5999999 low: 0.78539808006491 -0.00000008333254 0.7853991 0.0000009
6000001 high: 0.78539824673155 0.00000008333410 0.7853993 0.0000011
6000001 avg: 3.14159265359292 0.00000000000313 3.1415967 0.0000041
6000001 pi: 3.14159265358979 0000000000000000 3.1415927 0.0000000

2. Double: A small C++-Wrapper

Some will not like that fp64lib is not integrated with gcc, resulting in some code that does not reflect the “natural” mathematical notation with +, -, * and /, but create statements in it like

float64_t t = fp64_inverse(n);
x = fp64_add( x, t );

How much “easier” would it be if we could just write

x = x + 1/n

There is a way. As the Arduino platform supports C++, you could wrap fp64lib with some operator functions. The following code provides a minimal wrapper:

#include <fp64lib.h>

class Double {
public:
Double() { x = 0ULL; }
Double( double f ) { x = fp64_sd( f ); }
Double( float f ) { x = fp64_sd( f ); }
Double( const Double& d ) { x = d.x; }
const char* toString() {
return fp64_to_string( x, 17, 15);
}
Double operator+( const Double& y ) {
Double res;
res.x = fp64_add( x, y.x );
return( res );
}
Double operator-( const Double& y ) {
Double res;
res.x = fp64_sub( x, y.x );
return( res );
}
Double operator*( const Double& y ) {
Double res;
res.x = fp64_mul( x, y.x );
return( res );
}
Double operator/( const Double& y ) {
Double res;
res.x = fp64_div( x, y.x );
return( res );
}
private:
float64_t x;
};

With the above wrapper, the Leibniz series example from above can be rewritten into:

#define MAX_COUNT 1000 // # of iterations before printing another approximation
Double x = Double( 1.0 );
Double n = Double( 3.0 );
Double delta = Double( 2.0 );
bool add = false;

void setup() {
Serial.begin(57600);
}

void loop() {
int cnt = 0;

while(1) {
if( add )
x = x + Double(1.0)/n;
else
x = x - Double(1.0)/n;
add = !add;
if( ++cnt == MAX_COUNT ) {
Serial.print( n.toString() );
Serial.print(": ");
Serial.print( x.toString() );
Serial.print("\t");
Double pi = x * Double(4.0);
Serial.println( pi.toString() );
cnt = 0;
}
n = n + Double(2.0);
}
}

Looks nice! But as in real life, beauty comes with a price. And here it comes with a double price: you need more memory (2328 instead of 2212 bytes of flash memory) and you need more execution time: 98,475s instead of 91,682s until n=100001.

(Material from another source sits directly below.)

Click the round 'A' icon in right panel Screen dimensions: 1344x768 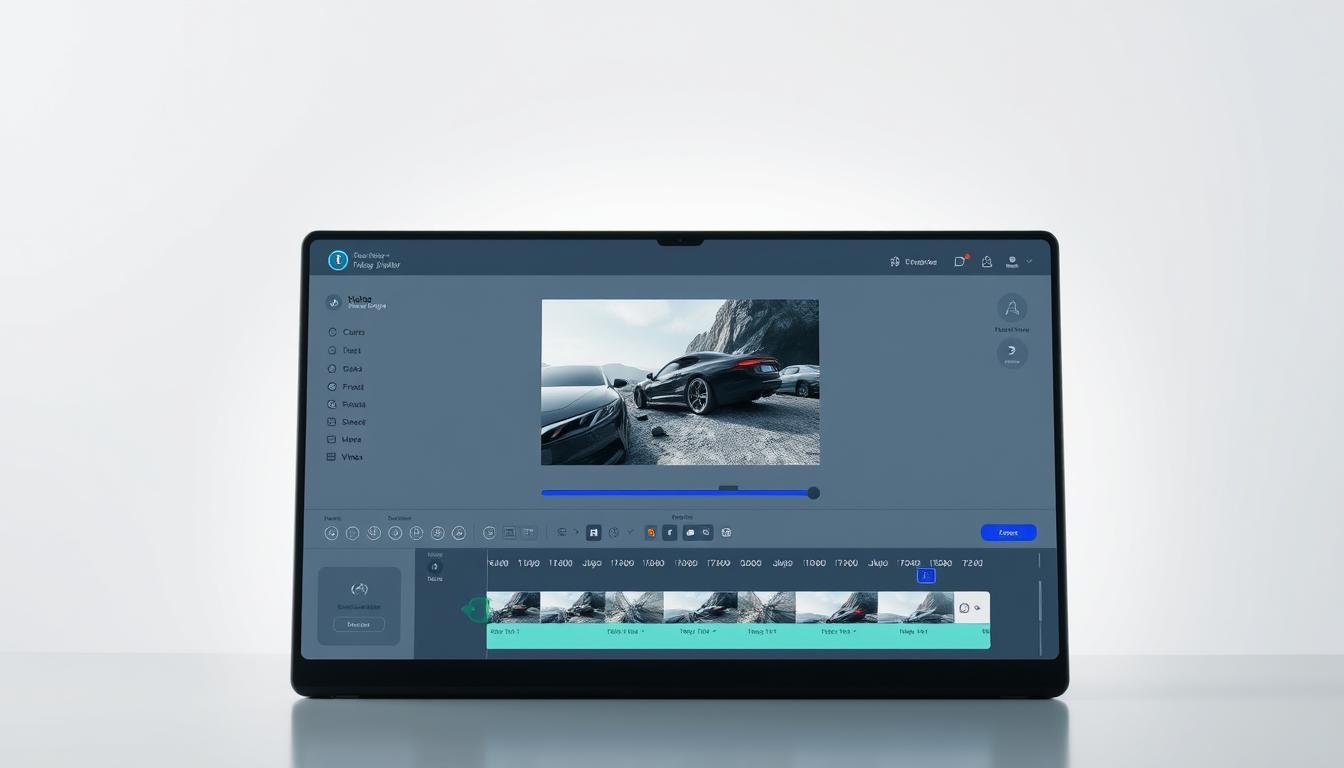[1011, 308]
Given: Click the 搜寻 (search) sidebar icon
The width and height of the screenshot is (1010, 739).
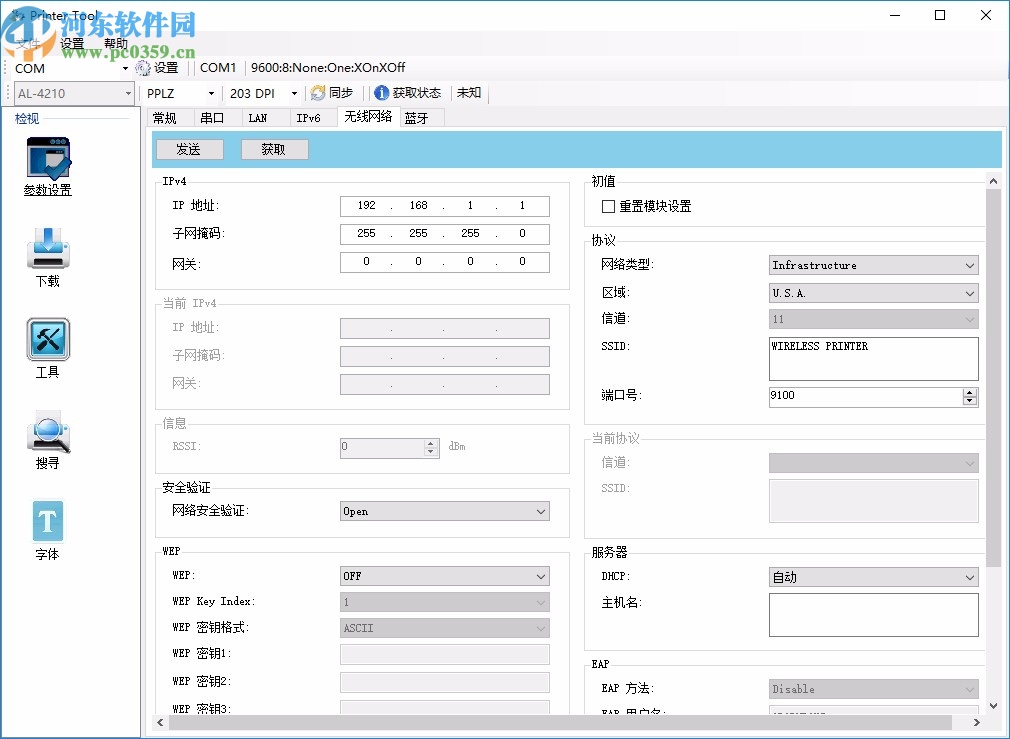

If you think, that this is not a big issue, be aware that the above wrapper is only a minimum implementation. You certainly would like to include more of fp64lib functions (like conversion from/to int) and more operators (like comparision) – and with that your overhead will increase, violating Design principle #3: Minimize code size! Therefore, a “fatter” C++ wrapper will not be supplied with the library.